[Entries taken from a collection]
⟨

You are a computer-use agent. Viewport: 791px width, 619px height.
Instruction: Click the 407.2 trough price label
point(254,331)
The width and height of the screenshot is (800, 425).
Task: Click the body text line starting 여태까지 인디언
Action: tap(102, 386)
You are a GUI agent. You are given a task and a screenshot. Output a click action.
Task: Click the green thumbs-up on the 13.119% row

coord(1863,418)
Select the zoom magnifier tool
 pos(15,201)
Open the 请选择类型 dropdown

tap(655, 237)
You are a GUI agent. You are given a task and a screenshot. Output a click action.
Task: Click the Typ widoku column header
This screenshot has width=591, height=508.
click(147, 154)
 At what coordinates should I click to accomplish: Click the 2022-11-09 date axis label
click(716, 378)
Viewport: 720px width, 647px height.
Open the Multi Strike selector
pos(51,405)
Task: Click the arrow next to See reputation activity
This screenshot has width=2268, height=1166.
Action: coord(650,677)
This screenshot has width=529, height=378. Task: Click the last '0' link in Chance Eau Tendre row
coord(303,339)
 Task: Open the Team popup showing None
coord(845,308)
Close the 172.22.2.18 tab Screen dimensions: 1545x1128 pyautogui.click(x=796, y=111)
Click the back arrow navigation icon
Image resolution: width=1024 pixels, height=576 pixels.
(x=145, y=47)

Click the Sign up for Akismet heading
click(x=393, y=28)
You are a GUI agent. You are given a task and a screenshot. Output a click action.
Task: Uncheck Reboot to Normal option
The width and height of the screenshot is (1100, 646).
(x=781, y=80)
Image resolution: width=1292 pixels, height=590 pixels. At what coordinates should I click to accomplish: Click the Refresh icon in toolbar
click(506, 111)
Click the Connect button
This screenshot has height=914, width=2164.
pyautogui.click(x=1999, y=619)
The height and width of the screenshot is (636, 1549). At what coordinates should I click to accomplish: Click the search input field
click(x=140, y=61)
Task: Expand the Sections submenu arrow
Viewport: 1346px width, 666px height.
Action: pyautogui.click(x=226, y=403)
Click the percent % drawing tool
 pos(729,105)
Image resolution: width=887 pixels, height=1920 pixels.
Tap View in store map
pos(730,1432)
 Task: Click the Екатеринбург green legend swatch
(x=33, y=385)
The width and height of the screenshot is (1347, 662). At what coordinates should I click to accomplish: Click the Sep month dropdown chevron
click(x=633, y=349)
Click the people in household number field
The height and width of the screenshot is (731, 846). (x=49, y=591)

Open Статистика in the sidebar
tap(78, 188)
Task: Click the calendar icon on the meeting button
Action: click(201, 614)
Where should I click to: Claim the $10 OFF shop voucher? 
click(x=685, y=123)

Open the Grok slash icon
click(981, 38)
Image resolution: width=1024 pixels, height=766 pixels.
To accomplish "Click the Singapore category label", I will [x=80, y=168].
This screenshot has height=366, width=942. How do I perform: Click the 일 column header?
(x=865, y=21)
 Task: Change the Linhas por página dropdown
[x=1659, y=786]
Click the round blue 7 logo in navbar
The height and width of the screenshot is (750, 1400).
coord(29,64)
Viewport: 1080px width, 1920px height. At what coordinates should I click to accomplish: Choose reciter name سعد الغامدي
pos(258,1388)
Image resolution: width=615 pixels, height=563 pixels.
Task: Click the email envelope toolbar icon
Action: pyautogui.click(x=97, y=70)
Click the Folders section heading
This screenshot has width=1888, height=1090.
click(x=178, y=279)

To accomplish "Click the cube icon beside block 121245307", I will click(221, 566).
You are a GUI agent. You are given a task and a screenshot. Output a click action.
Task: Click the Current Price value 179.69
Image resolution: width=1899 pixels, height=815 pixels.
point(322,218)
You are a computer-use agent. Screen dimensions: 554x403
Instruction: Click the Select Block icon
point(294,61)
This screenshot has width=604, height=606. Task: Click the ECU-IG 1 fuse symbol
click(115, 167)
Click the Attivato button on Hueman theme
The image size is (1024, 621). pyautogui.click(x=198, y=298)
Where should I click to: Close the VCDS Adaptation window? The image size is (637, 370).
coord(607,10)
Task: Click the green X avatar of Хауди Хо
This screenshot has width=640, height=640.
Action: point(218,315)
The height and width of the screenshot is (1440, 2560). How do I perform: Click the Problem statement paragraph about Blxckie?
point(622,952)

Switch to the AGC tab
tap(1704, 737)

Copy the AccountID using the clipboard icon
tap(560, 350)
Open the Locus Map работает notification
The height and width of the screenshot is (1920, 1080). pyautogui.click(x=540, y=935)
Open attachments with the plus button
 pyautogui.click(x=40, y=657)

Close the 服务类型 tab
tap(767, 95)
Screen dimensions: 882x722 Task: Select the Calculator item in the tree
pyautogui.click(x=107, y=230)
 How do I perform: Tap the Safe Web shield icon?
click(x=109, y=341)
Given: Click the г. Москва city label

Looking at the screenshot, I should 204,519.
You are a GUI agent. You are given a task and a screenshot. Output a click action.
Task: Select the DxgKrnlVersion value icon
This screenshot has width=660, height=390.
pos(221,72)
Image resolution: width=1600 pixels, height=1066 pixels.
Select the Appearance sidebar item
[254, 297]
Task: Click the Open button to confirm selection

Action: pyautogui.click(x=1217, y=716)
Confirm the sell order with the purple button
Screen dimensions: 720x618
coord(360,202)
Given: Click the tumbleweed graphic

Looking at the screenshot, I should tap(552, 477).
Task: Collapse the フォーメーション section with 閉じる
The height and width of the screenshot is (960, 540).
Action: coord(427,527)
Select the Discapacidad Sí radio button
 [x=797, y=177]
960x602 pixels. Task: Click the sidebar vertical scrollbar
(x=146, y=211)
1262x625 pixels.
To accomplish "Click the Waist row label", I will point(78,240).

⟩

The task
Word for word, restate the entries from the first line to the line that has "Task: Click the Typ widoku column header", both included, and nothing else.

Solved problem
You are a computer-use agent. Viewport: 791px width, 619px height.
Instruction: Click the 407.2 trough price label
point(254,331)
The width and height of the screenshot is (800, 425).
Task: Click the body text line starting 여태까지 인디언
Action: tap(102, 386)
You are a GUI agent. You are given a task and a screenshot. Output a click action.
Task: Click the green thumbs-up on the 13.119% row

coord(1863,418)
Select the zoom magnifier tool
 pos(15,201)
Open the 请选择类型 dropdown

tap(655, 237)
You are a GUI agent. You are given a task and a screenshot. Output a click action.
Task: Click the Typ widoku column header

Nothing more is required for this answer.